EXTRAIT CHOISI:
Michel Verlinden
Michel Verlinden Journaliste

On the road again – Chien errant de la photographie, Manolo Chrétien a parcouru les Etats-Unis entre 2001 et 2008. Il en ramène un instantané tout sauf triomphant.

À la Galerie Taïss, 5, rue Debelleyme, à 75003 Paris. Jusqu’au 31/07.

Il faut l’imaginer avec des écouteurs sur les oreilles. Manolo Chrétien arpente les States en musique. Massive Attack, Archive, Portishead, Radiohead ou Tuxedomoon constituent la bande-son atmosphérique de ses errances. Ce climat sonore se superpose à tout ce que son objectif capte. On nage en plein road-movie photographique, sorte d’hyper balade hallucinée. C’est un autre regard sur l’Amérique que Chrétien donne à voir à travers son périple digne de Kerouac. Ici, des fils électriques et des feux de signalisations rayent le ciel bleu à en donner le vertige. Là, des routes qui se chevauchent de façon surréelle bouchent l’horizon. Ailleurs, des vieilles carcasses de voitures ou d’avions agonisent au soleil. On est loin du  » Yes, we can » avec ces clichés qui donnent à voir une réalité paroxystique, au pire déshumanisée, au mieux rattrapée par une nature avide de revanche. L’homme est une sorte d’intrus dans ces images. Un étranger condamné au nomadisme perpétuel.  » Must Move« , peut-on lire sur les vitres d’une vieille maison en vente à League City. Pas étonnant que l’affiche ait fourni son nom à l’exposition.

ÉNONCÉ: Selon l'extrait choisi, sur quoi peut-on lire les mots « Must Move » ?

DONNÉES FOURNIES:
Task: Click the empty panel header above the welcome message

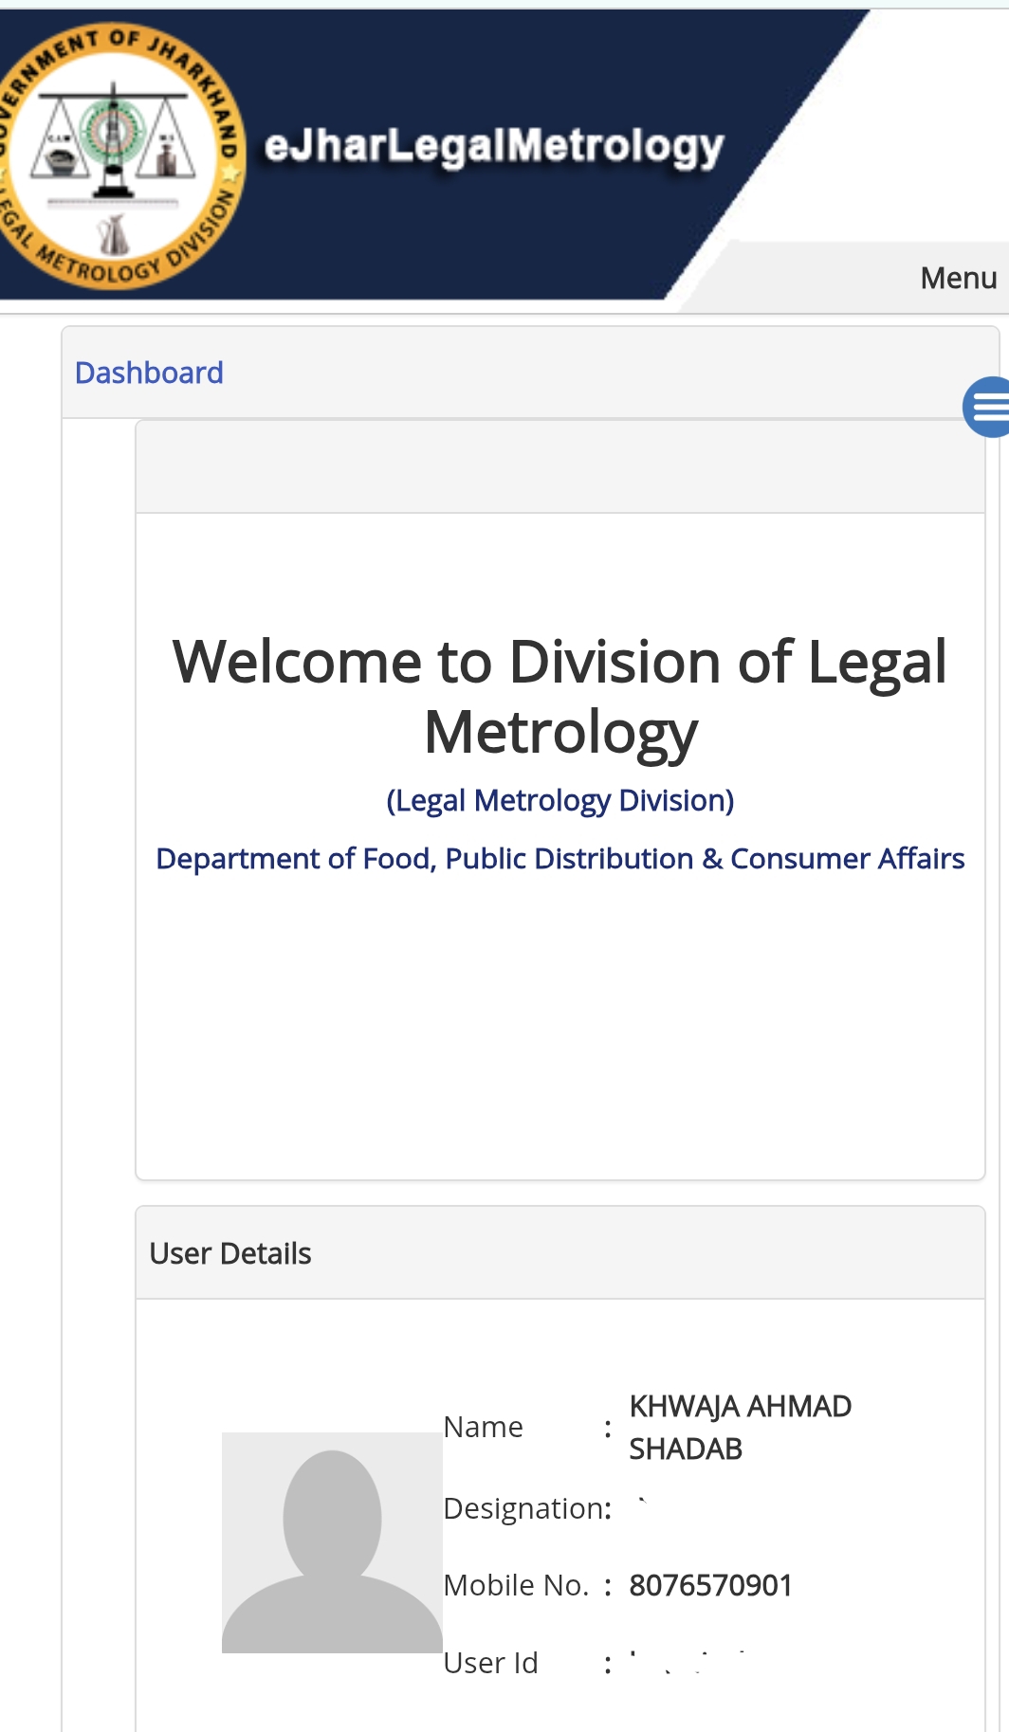Action: pyautogui.click(x=560, y=467)
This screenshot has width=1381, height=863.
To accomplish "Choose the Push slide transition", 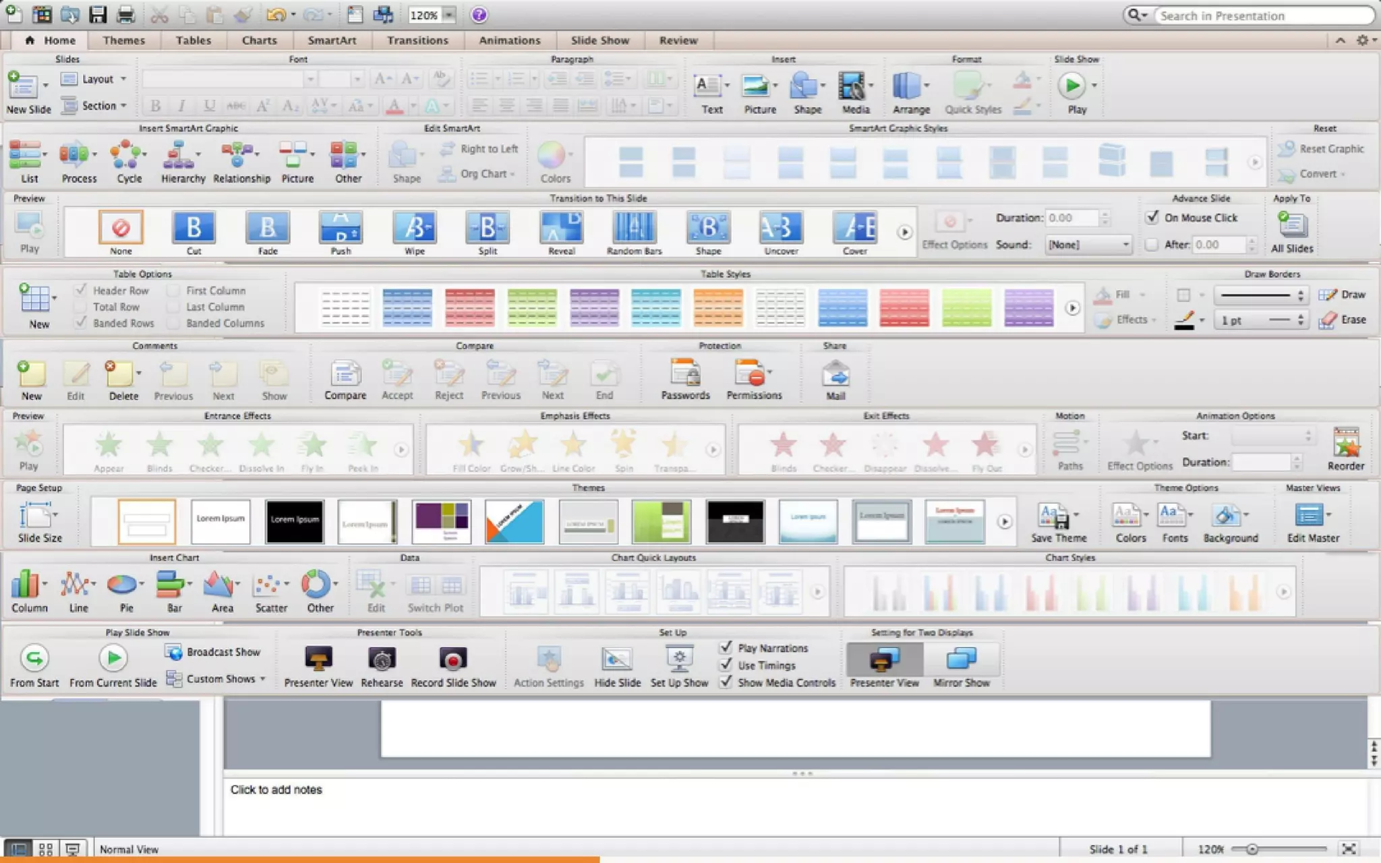I will click(x=341, y=228).
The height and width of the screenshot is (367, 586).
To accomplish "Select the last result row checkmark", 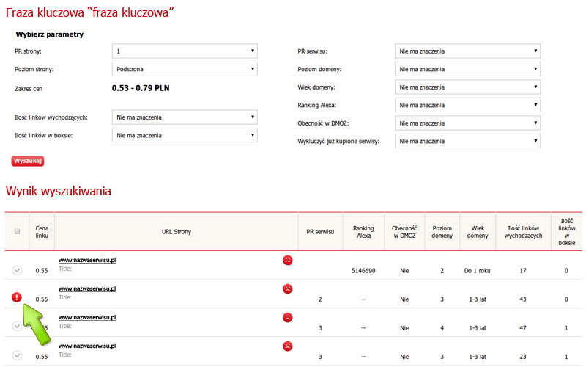I will [17, 355].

CORRIGÉ: Sur les vitres d'une vieille maison en vente à League City.